> Problem requirements
In the entries below, identify every line with the string "computer" and copy it.

> Dataset records
┌──

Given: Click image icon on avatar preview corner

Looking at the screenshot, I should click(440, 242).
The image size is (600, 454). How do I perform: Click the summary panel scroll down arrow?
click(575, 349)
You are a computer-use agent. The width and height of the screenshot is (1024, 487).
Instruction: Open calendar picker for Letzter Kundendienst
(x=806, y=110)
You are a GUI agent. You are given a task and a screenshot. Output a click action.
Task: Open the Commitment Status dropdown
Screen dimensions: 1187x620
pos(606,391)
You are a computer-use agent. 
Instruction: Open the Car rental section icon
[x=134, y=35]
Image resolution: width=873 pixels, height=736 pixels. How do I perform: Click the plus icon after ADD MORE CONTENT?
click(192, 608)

└──
┌──

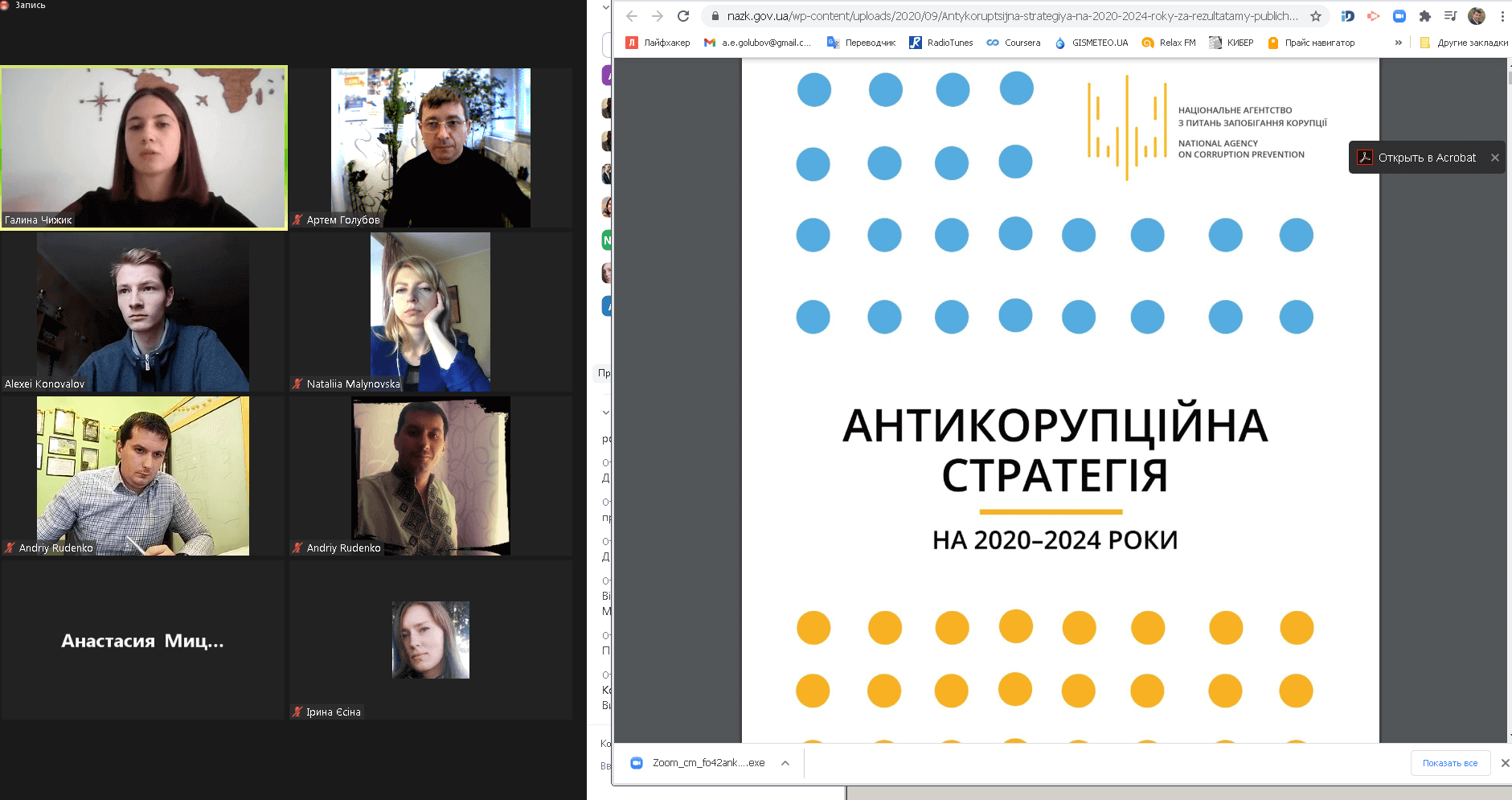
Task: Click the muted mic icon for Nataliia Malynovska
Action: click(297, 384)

└──

> The completed task
You are a computer-use agent. The width and height of the screenshot is (1024, 487).
You are a computer-use agent. 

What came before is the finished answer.